• **ページ抜粋**

^^^^^^^^^^^^^^^^

Vol.4 ホルン奏者

小助川 大河(こすけがわ たいが)

profile
東京佼成ウインドオーケストラ楽団員
●愛知県立芸術大学卒業
●ワイマール・フランツリスト音楽大学卒業
朝日新聞社「コジンレン」講師

10回以上の音楽合宿が、成長の足がかりに

東京佼成ウインドオーケストラのホルン奏者である小助川大河氏は、小学校から大学まで、通算10回以上の音楽合宿に参加された貴重な経験をお持ちです。さらに近年は、指導者として音楽合宿に携わる「音楽合宿の達人」。

生徒として、指導者として、2つの立場を踏まえた、小助川氏ならではの音楽合宿についてのお話をうかがいました。

「みんなで一緒に上手くなろう!」
あそびを通して結束した小学校時代の合宿

小さなころから音楽が好きでした。

ピアノを習ったり、リコーダーを吹いたりしていたのですが、たしか、4年生のころだったと思うのですが、放課後の校庭に響く金管バンドの演奏が気になるように。
「管楽器、吹いてみたいかも……」と思い、4年生の冬に金管バンドの部活を見学しました。練習風景は楽しそうで、さっそく入部。コルネットを担当しました。

はじめて音楽合宿に参加したのは小学校5年生の夏休みです。
金管バンドコンクールに向けての2泊3日の合宿でした。音楽が好きな仲間どうしの合宿ですから、メチャメチャ楽しかったですよ。

小学生時代の音楽合宿は、日程の半分が練習で、残りの半分は、料理を作ったり、遊んだりしました。仲間と一緒になって何かをするのが楽しくてしかたがなかったこと、みんなで作ったカレーがとびきり美味しかったことなど、今でも、懐かしく覚えています。

今ふり返ってみると、小学校時代の音楽合宿の「遊びの時間」は貴重だったと思います。

^^^^^^^^^^^^^^^^

• **提供データ**
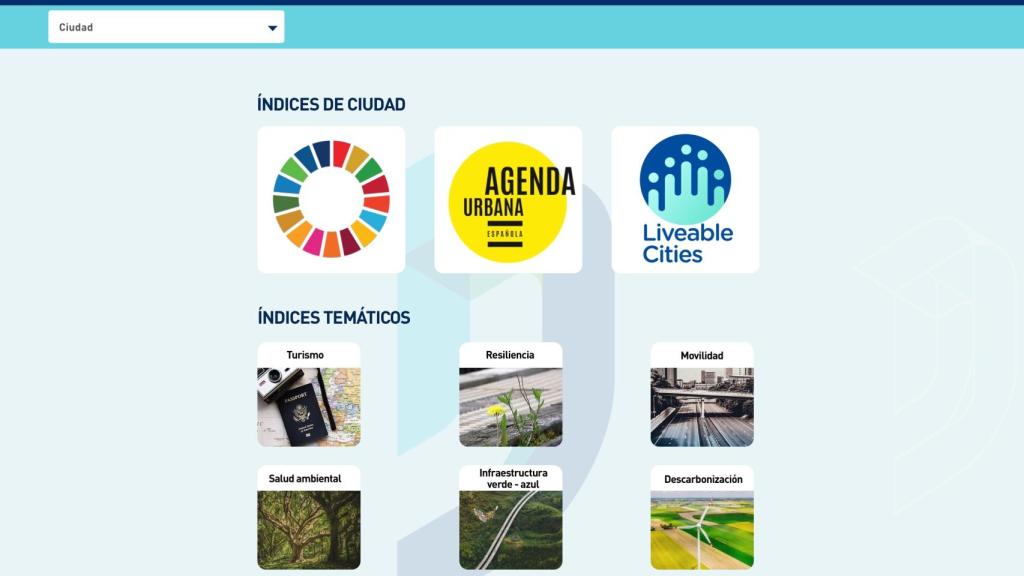Click the Liveable Cities text under the logo

[687, 243]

^^^^^^^^^^^^^^^^

• **要件**
上に示したホルン奏者インタビューの全文を、一字一句変えずにそのまま出力してください。

• **本課題の出力**
Vol.4 ホルン奏者

小助川 大河(こすけがわ たいが)

profile
東京佼成ウインドオーケストラ楽団員
●愛知県立芸術大学卒業
●ワイマール・フランツリスト音楽大学卒業
朝日新聞社「コジンレン」講師

10回以上の音楽合宿が、成長の足がかりに

東京佼成ウインドオーケストラのホルン奏者である小助川大河氏は、小学校から大学まで、通算10回以上の音楽合宿に参加された貴重な経験をお持ちです。さらに近年は、指導者として音楽合宿に携わる「音楽合宿の達人」。

生徒として、指導者として、2つの立場を踏まえた、小助川氏ならではの音楽合宿についてのお話をうかがいました。

「みんなで一緒に上手くなろう!」
あそびを通して結束した小学校時代の合宿

小さなころから音楽が好きでした。

ピアノを習ったり、リコーダーを吹いたりしていたのですが、たしか、4年生のころだったと思うのですが、放課後の校庭に響く金管バンドの演奏が気になるように。
「管楽器、吹いてみたいかも……」と思い、4年生の冬に金管バンドの部活を見学しました。練習風景は楽しそうで、さっそく入部。コルネットを担当しました。

はじめて音楽合宿に参加したのは小学校5年生の夏休みです。
金管バンドコンクールに向けての2泊3日の合宿でした。音楽が好きな仲間どうしの合宿ですから、メチャメチャ楽しかったですよ。

小学生時代の音楽合宿は、日程の半分が練習で、残りの半分は、料理を作ったり、遊んだりしました。仲間と一緒になって何かをするのが楽しくてしかたがなかったこと、みんなで作ったカレーがとびきり美味しかったことなど、今でも、懐かしく覚えています。

今ふり返ってみると、小学校時代の音楽合宿の「遊びの時間」は貴重だったと思います。